To further demonstrate that the effect of fst RNAi is specific to regeneration, we labeled amputated fst(RNAi) animals that had failed to regenerate with a combination of markers that identify differentiating neurons 20d after amputation. Strikingly, in these animals that produced no blastemas, new neurons were still being made in old tissues. Furthermore, irradiated animals (irradiation kills neoblasts and blocks tissue turnover) die within roughly 2 weeks of irradiation, whereas these amputated animals survive long-term despite failing to regenerate. These data demonstrate that fst(RNAi) animals that fail to produce new tissues at wound sites continue to replace aging cells for tissue turnover, indicating the specificity of requirement for fst under these experimental conditions for regeneration. These data are now included in Figure 1.

5) The generic controls for RNAi seem inadequate. The authors should perform rescue experiments and lack of off-target effects.

We performed and now present quantitative PCR experiments to measure the extent of both fst and activin-1 inhibition by RNAi in unamputated and regenerating animals (see point 4 above).
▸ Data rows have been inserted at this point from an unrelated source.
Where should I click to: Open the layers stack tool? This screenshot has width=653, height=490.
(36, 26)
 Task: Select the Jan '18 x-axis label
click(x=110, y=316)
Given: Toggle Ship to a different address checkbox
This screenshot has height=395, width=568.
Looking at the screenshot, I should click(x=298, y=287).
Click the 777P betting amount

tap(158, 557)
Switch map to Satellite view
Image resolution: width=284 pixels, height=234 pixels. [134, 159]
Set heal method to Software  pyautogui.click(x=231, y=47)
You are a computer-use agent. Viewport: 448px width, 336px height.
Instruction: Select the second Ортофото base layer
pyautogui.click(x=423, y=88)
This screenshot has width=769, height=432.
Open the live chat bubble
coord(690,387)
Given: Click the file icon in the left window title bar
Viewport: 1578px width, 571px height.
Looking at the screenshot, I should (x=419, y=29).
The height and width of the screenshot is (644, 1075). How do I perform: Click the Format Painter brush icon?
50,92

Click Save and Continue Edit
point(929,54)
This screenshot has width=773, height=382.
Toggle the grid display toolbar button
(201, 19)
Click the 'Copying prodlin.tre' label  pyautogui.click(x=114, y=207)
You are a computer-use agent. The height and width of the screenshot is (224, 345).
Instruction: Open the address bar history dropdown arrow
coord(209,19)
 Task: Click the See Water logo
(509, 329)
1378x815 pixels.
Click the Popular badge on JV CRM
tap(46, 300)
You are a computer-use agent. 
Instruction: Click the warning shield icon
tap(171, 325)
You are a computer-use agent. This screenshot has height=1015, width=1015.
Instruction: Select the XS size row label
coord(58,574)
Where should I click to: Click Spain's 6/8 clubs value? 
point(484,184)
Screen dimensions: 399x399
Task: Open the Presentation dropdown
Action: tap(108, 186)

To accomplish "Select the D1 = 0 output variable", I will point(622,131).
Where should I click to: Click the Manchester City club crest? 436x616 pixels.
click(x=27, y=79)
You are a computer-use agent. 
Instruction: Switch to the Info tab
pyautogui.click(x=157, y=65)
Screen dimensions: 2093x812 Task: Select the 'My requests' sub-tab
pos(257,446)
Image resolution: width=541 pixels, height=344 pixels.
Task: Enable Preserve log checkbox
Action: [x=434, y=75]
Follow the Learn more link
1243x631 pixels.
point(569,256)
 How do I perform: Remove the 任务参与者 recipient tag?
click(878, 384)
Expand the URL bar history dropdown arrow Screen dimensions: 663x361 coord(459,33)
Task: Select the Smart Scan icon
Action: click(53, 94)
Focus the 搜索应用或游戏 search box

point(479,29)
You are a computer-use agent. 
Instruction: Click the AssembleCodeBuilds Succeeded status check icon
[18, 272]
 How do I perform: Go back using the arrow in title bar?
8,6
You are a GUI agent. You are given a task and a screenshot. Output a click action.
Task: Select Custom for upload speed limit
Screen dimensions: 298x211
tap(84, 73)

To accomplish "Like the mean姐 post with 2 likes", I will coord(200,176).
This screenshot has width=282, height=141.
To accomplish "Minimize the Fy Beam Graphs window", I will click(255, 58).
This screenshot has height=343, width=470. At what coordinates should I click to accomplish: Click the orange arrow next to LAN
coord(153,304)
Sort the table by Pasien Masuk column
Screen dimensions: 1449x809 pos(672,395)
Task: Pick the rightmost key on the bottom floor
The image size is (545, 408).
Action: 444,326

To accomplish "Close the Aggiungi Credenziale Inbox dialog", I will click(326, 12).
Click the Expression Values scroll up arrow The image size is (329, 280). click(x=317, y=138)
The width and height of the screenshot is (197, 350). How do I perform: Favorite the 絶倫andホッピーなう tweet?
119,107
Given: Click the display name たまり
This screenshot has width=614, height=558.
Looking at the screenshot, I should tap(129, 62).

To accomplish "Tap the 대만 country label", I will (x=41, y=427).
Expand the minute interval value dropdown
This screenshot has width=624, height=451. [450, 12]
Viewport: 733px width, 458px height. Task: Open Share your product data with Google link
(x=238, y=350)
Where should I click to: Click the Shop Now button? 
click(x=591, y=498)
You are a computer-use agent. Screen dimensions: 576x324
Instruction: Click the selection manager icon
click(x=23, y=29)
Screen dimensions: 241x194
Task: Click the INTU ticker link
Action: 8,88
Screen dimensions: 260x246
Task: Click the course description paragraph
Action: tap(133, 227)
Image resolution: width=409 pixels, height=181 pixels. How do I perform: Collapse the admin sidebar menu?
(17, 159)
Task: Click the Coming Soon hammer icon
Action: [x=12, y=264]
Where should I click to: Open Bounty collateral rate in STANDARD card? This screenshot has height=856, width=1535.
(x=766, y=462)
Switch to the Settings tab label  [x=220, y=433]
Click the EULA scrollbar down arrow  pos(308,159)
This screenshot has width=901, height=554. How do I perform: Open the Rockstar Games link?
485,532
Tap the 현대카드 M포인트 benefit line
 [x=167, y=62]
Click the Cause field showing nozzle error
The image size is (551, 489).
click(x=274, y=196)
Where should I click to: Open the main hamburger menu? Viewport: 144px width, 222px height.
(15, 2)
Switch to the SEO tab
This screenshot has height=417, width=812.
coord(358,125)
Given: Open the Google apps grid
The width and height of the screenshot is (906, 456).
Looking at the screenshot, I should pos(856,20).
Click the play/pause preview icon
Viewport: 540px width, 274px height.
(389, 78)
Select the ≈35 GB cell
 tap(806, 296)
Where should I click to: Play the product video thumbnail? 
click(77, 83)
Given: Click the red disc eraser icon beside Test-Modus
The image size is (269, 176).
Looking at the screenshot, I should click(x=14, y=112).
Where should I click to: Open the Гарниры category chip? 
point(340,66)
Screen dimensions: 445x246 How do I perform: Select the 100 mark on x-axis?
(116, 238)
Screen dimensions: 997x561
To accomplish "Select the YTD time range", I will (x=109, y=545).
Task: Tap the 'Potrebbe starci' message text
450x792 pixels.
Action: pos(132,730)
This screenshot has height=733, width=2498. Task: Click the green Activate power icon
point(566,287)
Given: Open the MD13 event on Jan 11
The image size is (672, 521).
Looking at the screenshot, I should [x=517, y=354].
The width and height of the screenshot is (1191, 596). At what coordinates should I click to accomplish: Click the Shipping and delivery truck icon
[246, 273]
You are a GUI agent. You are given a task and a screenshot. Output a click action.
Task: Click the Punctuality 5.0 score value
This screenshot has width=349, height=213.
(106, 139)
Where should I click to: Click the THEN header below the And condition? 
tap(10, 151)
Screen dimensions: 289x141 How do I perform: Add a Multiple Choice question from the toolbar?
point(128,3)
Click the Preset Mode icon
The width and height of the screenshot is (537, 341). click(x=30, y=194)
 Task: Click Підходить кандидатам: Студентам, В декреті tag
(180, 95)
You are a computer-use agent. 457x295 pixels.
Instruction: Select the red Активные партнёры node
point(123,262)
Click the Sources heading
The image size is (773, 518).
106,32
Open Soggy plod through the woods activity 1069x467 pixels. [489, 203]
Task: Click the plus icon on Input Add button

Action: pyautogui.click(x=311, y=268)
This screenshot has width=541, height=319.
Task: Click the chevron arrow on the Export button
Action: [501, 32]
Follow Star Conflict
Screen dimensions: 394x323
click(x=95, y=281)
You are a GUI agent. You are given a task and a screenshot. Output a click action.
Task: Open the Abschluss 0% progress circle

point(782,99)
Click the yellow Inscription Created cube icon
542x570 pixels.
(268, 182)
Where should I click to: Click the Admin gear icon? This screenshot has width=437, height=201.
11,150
Furthermore, (in addition to previously presented in situ controls) we measured the extent of fst and activin-1 inhibition in fst; activin-1 double RNAi animals and observed that fst is inhibited at least as strongly in these double RNAi animals as in fst; control double RNAi animals. These data are presented in Figure 4–figure supplement 2.

To address the specificity of fst RNAi, we produced two additional RNAi constructs for inhibiting fst expression, with each construct spanning a non-overlapping portion of the fst gene. Both of these constructs caused a regeneration phenotype. These data are now presented in Figure 1–figure supplement 1.